Michelle Kuo (born 1977 or 1978)[1] is an American curator, writer, and art historian. Since 2018, Kuo has been a curator of painting and sculpture at the Museum of Modern Art. She was previously editor-in-chief of Artforum magazine starting in 2010.
Kuo returned to Harvard to earn a PhD in the history of art and architecture, where Yve-Alain Bois was her advisor. Her dissertation focused on the art group Experiments in Art and Technology;[3][7] she defended her dissertation in December 2017.[7]
Career
Kuo became senior editor of Artforum magazine in March 2008 while a PhD candidate at Harvard.[8] In April 2010, she became editor-in-chief, replacing Tim Griffin.[9] In this position, she edited issues on the subjects of political art, race, gender, and revolution.[10]Columbia Journalism Review credited Kuo for shifting the magazine towards an academic direction with issues focused on identity politics and the place of art in daily life.[9] In 2015, she acted as an advisor on the Salzburg Museum of Modern Art exhibition Experiments in Art and Technology.[4] Kuo resigned from her post at Artforum in October 2017, ending her tenure with the January 2018 issue, following reports of alleged sexual harassment by one of the magazine's publishers.[11][12]Artforum web editor David Velasco succeeded Kuo as editor-in-chief.[9]

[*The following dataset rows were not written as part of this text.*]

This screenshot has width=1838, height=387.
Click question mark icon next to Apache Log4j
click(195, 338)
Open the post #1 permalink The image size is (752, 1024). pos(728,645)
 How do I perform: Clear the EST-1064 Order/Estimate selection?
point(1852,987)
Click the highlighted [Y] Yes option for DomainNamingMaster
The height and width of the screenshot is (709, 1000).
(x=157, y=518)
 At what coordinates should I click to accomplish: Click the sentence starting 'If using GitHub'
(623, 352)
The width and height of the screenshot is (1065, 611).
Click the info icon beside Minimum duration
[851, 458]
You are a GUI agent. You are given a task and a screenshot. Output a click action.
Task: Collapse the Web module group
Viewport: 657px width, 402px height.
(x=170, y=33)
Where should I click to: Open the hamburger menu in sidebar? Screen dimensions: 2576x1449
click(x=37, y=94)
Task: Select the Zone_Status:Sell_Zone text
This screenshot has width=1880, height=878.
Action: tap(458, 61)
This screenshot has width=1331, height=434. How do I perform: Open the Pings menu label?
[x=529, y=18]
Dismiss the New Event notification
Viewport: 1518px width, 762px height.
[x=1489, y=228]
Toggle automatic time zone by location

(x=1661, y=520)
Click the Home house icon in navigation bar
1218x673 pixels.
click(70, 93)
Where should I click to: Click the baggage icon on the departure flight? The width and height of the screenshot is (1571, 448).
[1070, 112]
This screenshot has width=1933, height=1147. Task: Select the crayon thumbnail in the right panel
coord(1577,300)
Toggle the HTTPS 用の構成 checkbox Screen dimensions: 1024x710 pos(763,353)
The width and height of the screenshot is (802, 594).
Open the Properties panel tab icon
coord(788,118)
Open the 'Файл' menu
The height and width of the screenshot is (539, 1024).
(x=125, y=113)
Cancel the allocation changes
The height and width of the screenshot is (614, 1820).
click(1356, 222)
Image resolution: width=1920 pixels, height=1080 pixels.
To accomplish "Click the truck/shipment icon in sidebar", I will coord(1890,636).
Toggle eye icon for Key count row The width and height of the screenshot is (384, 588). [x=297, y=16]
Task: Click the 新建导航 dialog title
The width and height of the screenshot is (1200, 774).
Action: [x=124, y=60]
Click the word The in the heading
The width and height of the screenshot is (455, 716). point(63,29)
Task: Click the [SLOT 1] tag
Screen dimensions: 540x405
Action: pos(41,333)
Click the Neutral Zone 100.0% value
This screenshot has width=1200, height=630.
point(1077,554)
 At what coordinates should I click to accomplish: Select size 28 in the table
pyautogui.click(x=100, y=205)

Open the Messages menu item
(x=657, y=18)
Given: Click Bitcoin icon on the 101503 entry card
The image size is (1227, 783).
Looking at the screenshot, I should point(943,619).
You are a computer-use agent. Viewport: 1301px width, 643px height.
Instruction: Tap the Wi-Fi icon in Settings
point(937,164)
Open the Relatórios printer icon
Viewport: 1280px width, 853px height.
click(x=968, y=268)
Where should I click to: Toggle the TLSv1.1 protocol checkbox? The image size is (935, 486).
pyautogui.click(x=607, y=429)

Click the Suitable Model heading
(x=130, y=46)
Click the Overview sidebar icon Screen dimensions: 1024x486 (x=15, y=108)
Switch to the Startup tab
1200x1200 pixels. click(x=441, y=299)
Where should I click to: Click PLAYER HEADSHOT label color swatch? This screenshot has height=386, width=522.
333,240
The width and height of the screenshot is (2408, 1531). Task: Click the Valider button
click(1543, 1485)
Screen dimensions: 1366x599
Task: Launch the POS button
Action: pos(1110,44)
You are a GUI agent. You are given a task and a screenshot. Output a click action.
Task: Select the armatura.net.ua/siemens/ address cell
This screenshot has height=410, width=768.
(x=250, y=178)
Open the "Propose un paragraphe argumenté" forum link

In February 2018, Kuo was appointed the Marlene Hess Curator of Painting and Sculpture at the Museum of Modern Art (MoMA) in New York City.[7][13] In early 2019, she organized the exhibition New Order: Art and Technology in the Twenty-First Century, which showcases "sprawling installations, canny video art or interactive sculptures" that were "made with technologies most of us already know and love (or hate)", as The New York Times art critic Martha Schwendener writes.[14] A review in The New Yorker called New Order "superb" and praised Kuo's "deep" knowledge of the subject and "agile approach".[15]
Working with New York painter Amy Sillman, Kuo organized the exhibition The Shape of Shape for the reopening of the museum in late 2019 following renovations. The exhibition showcased works chosen from the MoMA's holdings by Sillman and is an installment in the museum's "Artist's Choice" exhibition series, in which an invited artist organizes an exhibition with any works from its collection.[16][17]The New Yorker art editor Andrea K. Scott described the exhibition as an "exciting expression of the ethos of the newly renovated MOMA."[17]
Kuo and Stuart Comer were curators of the 2023 exhibition "Signals: How Video Transformed the World," MoMA's largest exhibition of video art.[20]
Personal life
Kuo is Chinese American.[1] She recalls her uncle was the first artist whose work interested her, having grown up with his works in her home. Her uncle initially planned to study physics after emigrating from Taiwan, but ultimately became an artist and illustrator and moved to Nashville to create "everything from country music album covers to paintings addressing Chinese American identity."[21]